Understanding complete musical scores entails integrated reasoning over pitch, rhythm, harmony, and large-scale structure, yet the ability of Large Language Models and Vision-Language Models to interpret full musical notation remains insufficiently examined. We introduce the Musical Score Understanding Benchmark (MSU-Bench), the first large-scale, human-curated benchmark for score-level musical understanding across textual (ABC notation) and visual (PDF) modalities. MSU-Bench contains 1,800 generative Question-Answering pairs from works by Bach, Beethoven, Chopin, Debussy, and others, organised into four levels of increasing difficulty, ranging from onset information to texture and form. Evaluations of more than fifteen state-of-the-art models, in both zero-shot and fine-tuned settings, reveal pronounced modality gaps, unstable level-wise performance, and challenges in maintaining multilevel correctness. Fine-tuning substantially improves results across modalities while preserving general knowledge, positioning MSU-Bench as a robust foundation for future research in multimodal reasoning. To facilitate further research, we publicly release MSU-Bench and all associated resources.
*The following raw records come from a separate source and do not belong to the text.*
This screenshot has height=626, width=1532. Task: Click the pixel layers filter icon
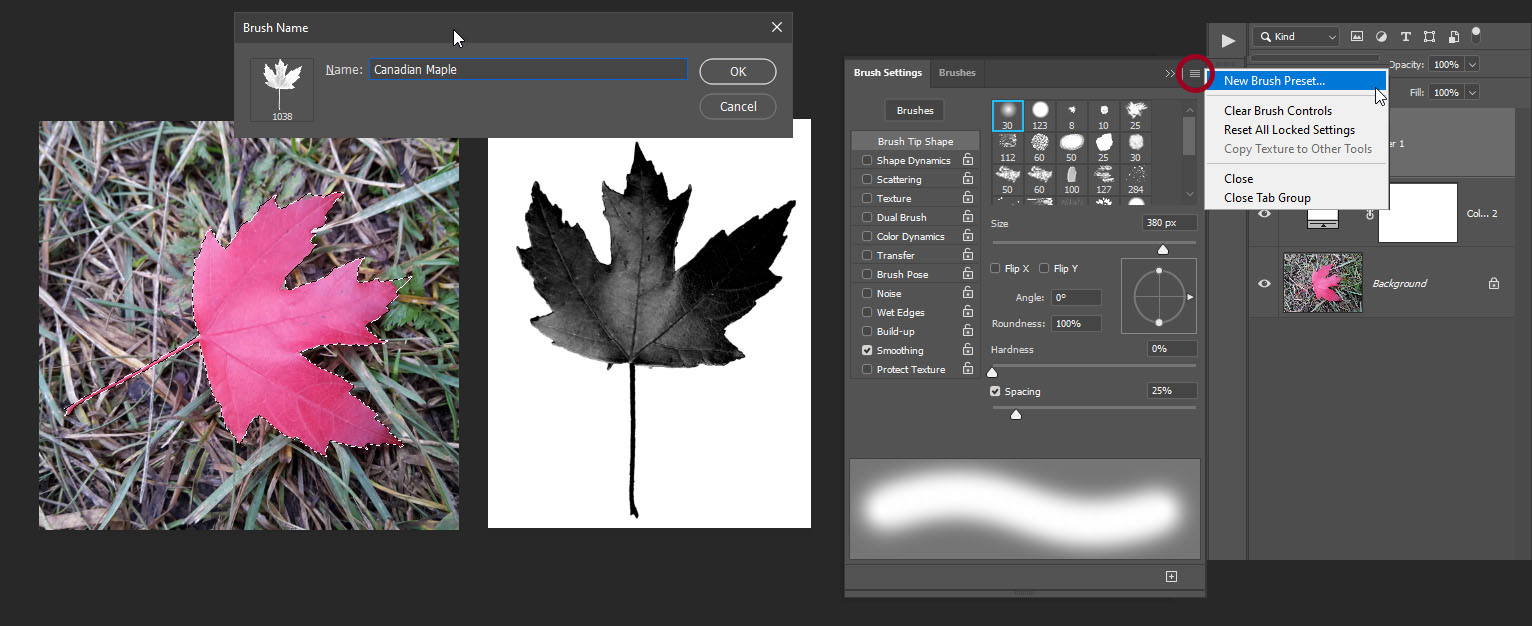pyautogui.click(x=1357, y=36)
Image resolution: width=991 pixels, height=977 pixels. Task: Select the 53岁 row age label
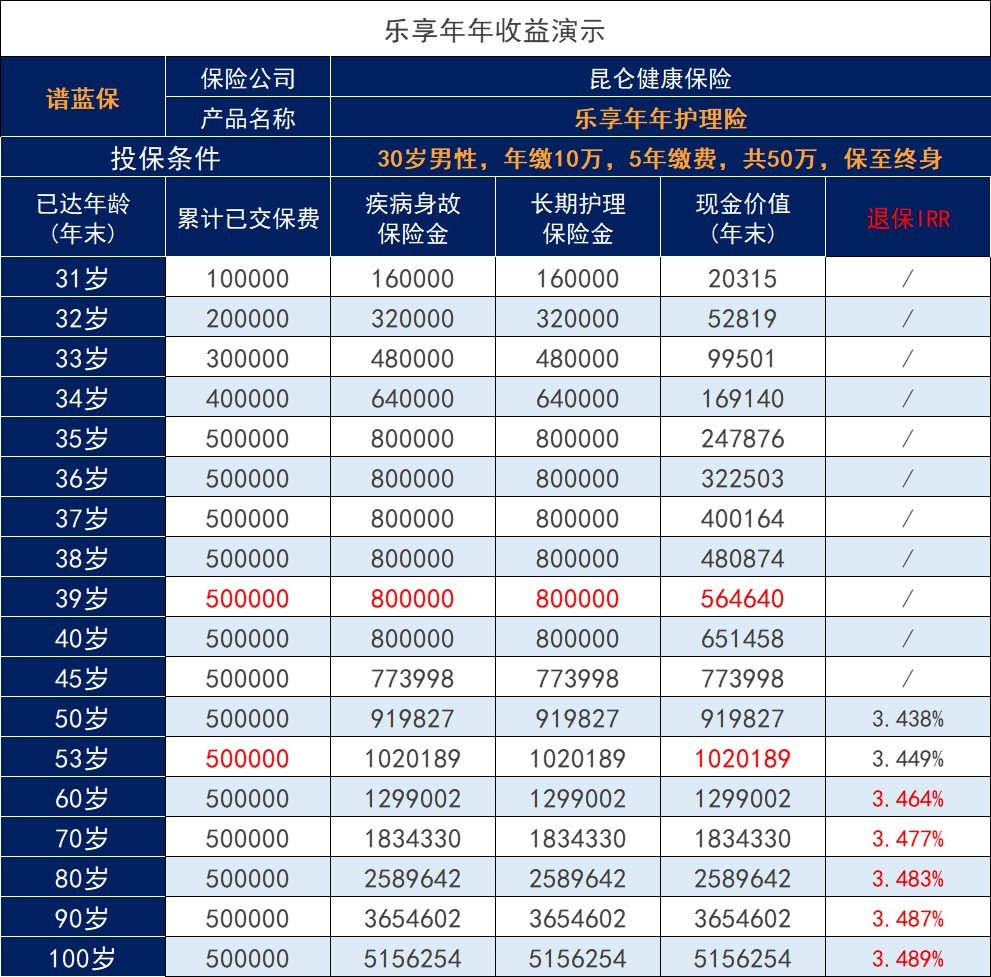coord(83,759)
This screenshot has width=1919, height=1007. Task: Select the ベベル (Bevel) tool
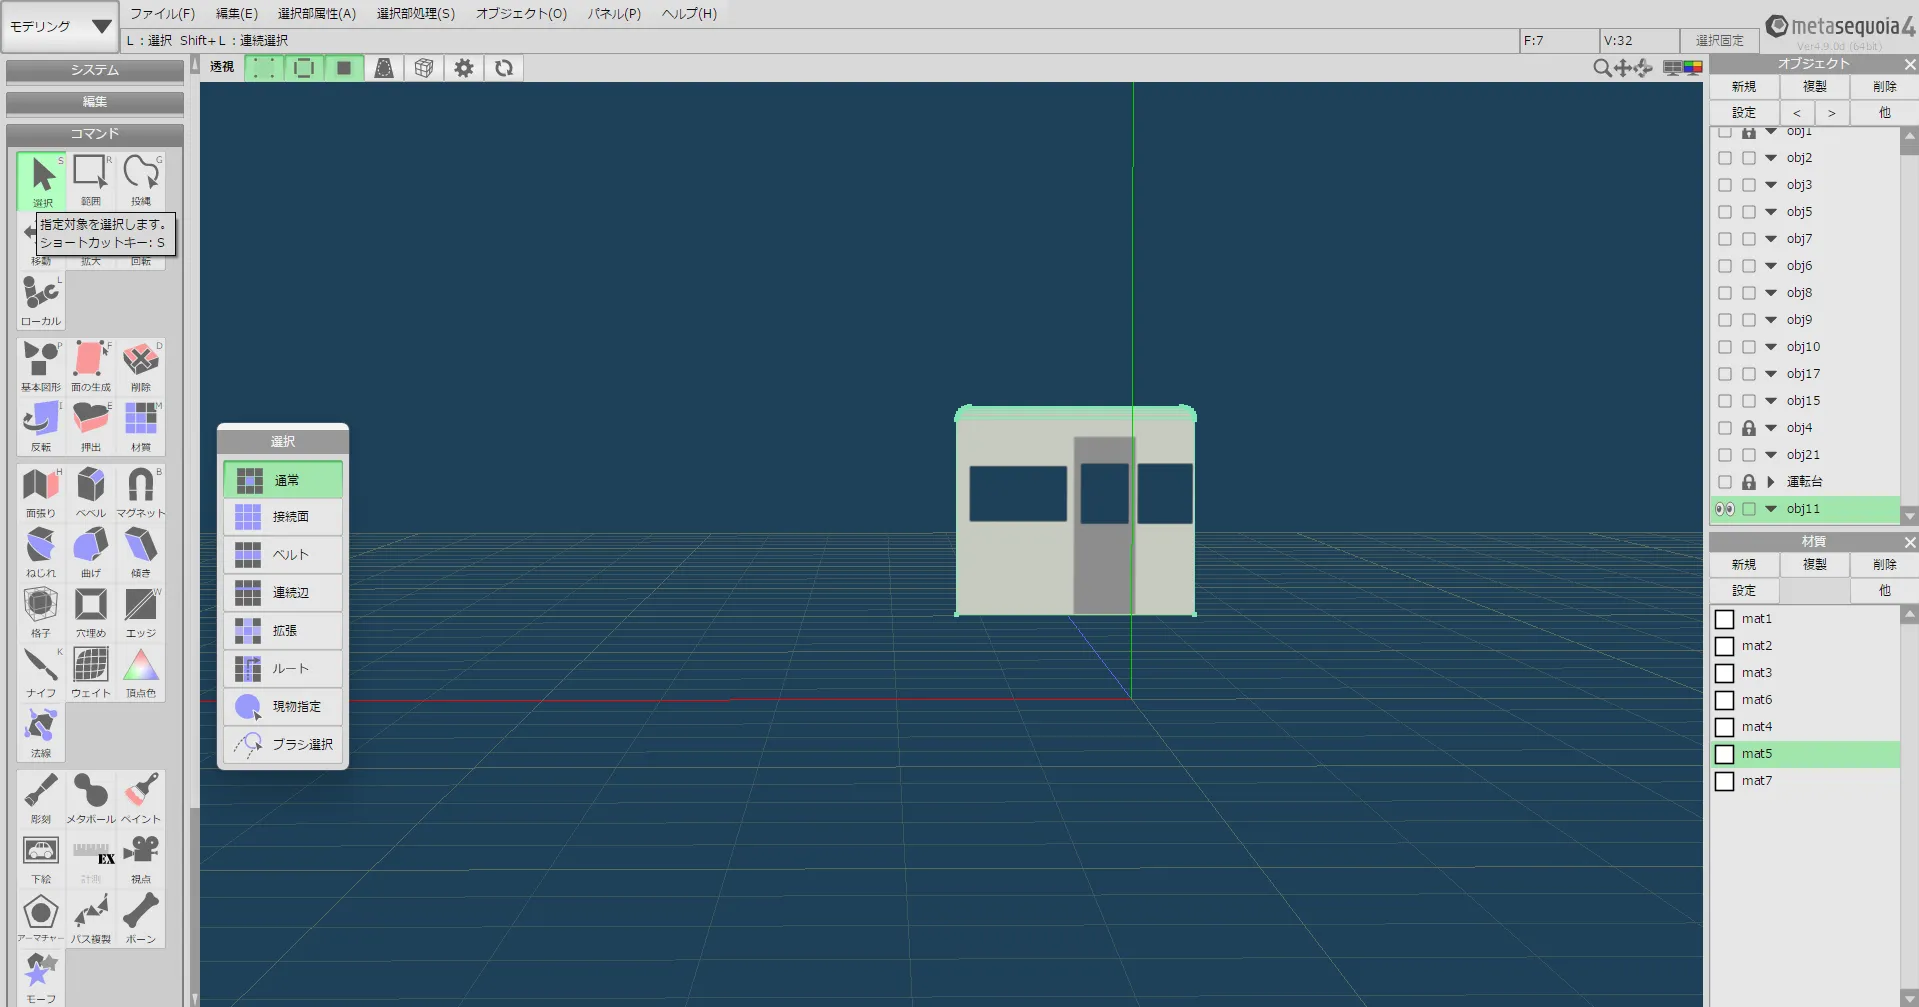pos(91,491)
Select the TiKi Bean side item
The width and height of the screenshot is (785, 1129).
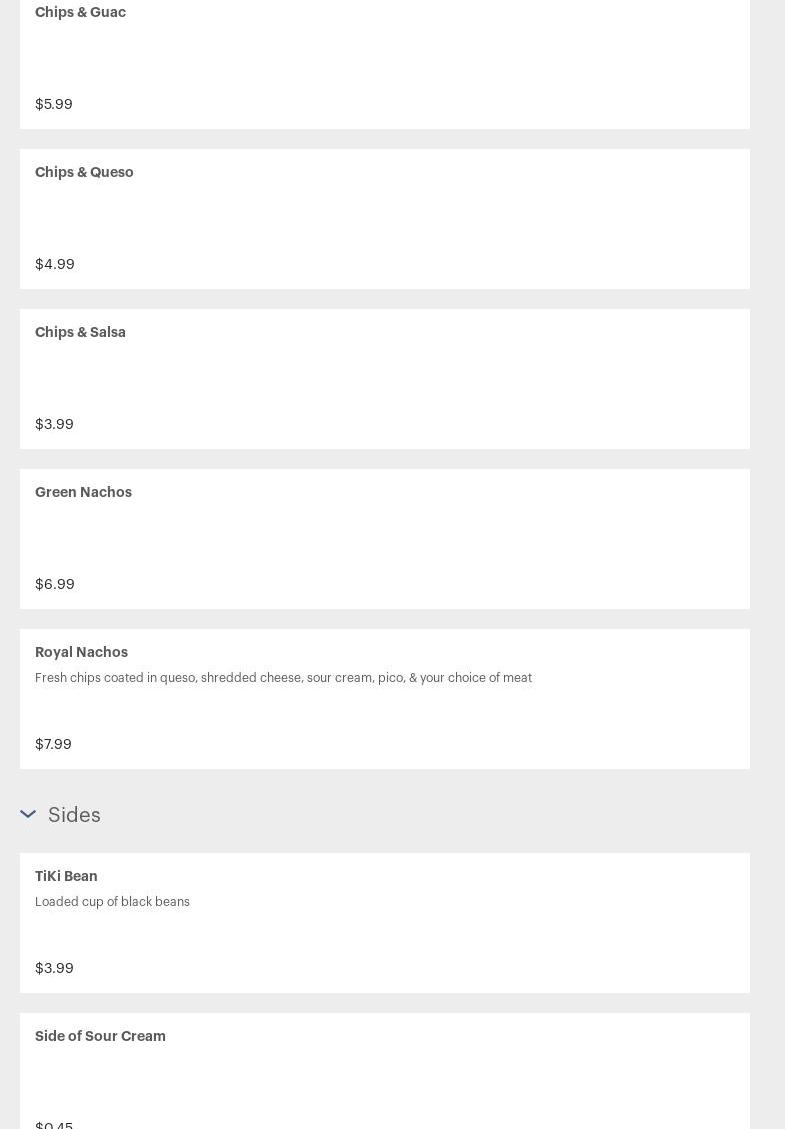(66, 876)
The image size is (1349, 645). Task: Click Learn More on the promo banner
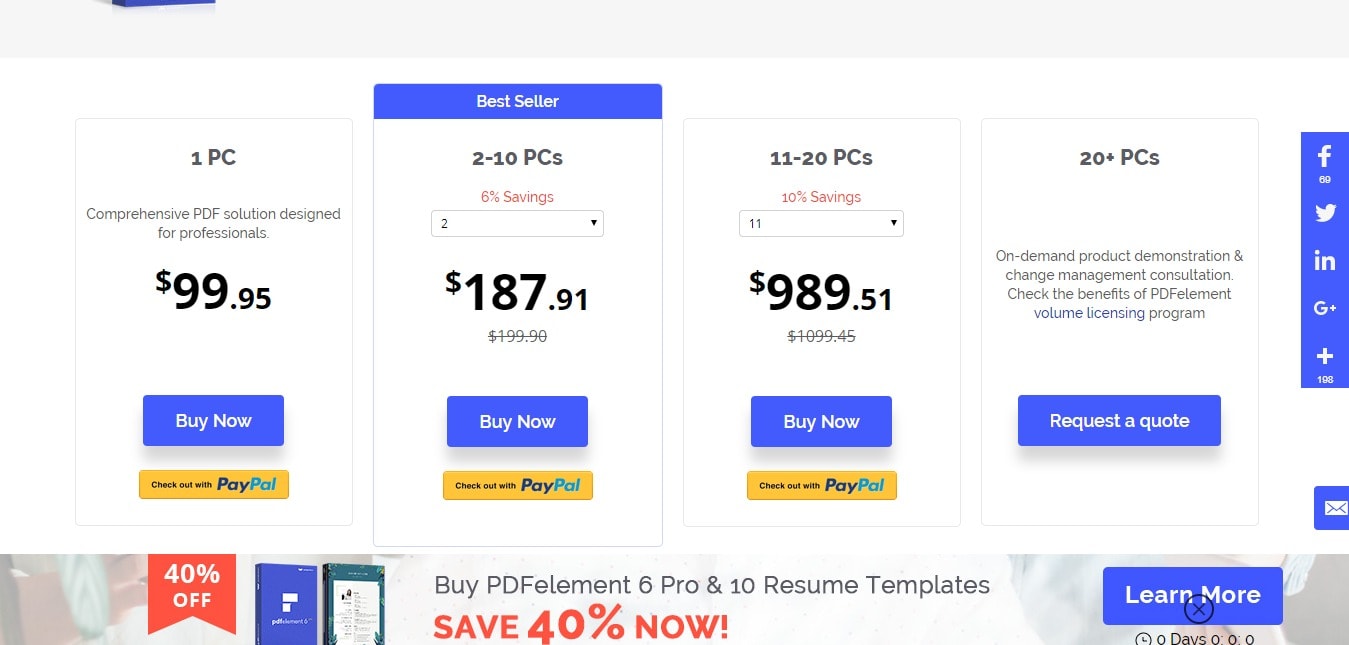(x=1192, y=595)
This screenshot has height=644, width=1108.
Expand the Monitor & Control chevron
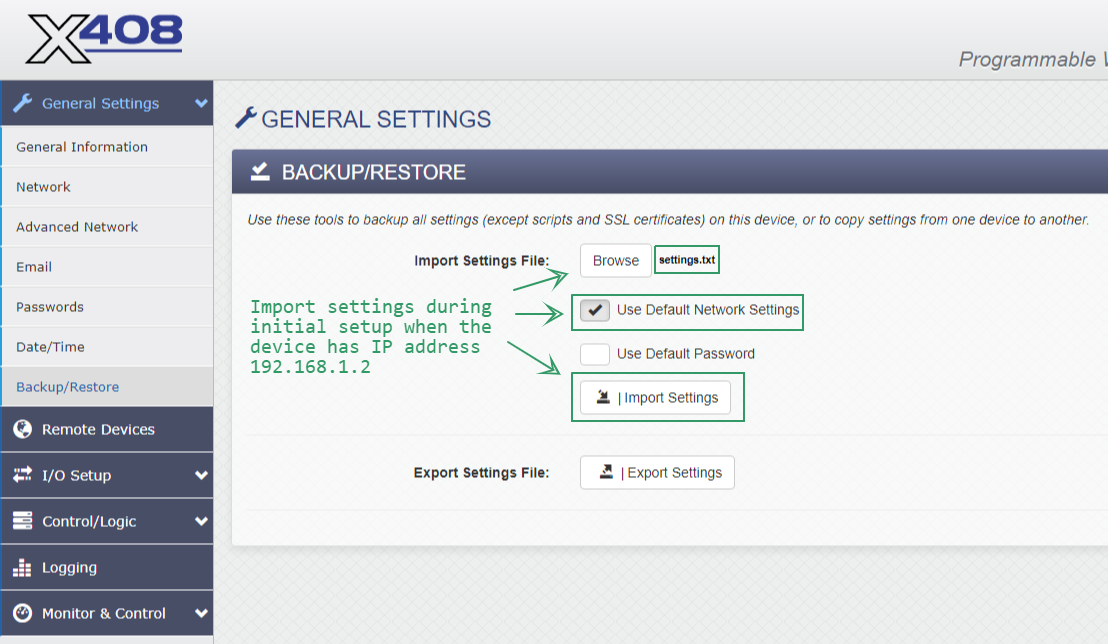201,613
翻译：理解完整乐谱需要对音高、节奏、和声及宏观结构进行综合推理，然而大语言模型和视觉语言模型解读完整音乐记谱的能力仍未得到充分检验。我们提出了乐谱理解基准（MSU-Bench），这是首个面向文本（ABC记谱法）和视觉（PDF）双模态的、大规模人工标注的乐谱级音乐理解基准。MSU-Bench包含来自巴赫、贝多芬、肖邦、德彪西等作曲家作品的1800个生成式问答对，按难度递增分为四个层级，涵盖从音符起始信息到织体与曲式的认知维度。对超过15个前沿模型在零样本和微调设置下的评估结果表明：存在显著的模态差距、不稳定的层级性能表现，以及维持多层级正确性方面的挑战。微调能显著提升各模态性能同时保持通用知识，这使MSU-Bench成为未来多模态推理研究的坚实基础。为促进后续研究，我们公开了MSU-Bench及所有相关资源。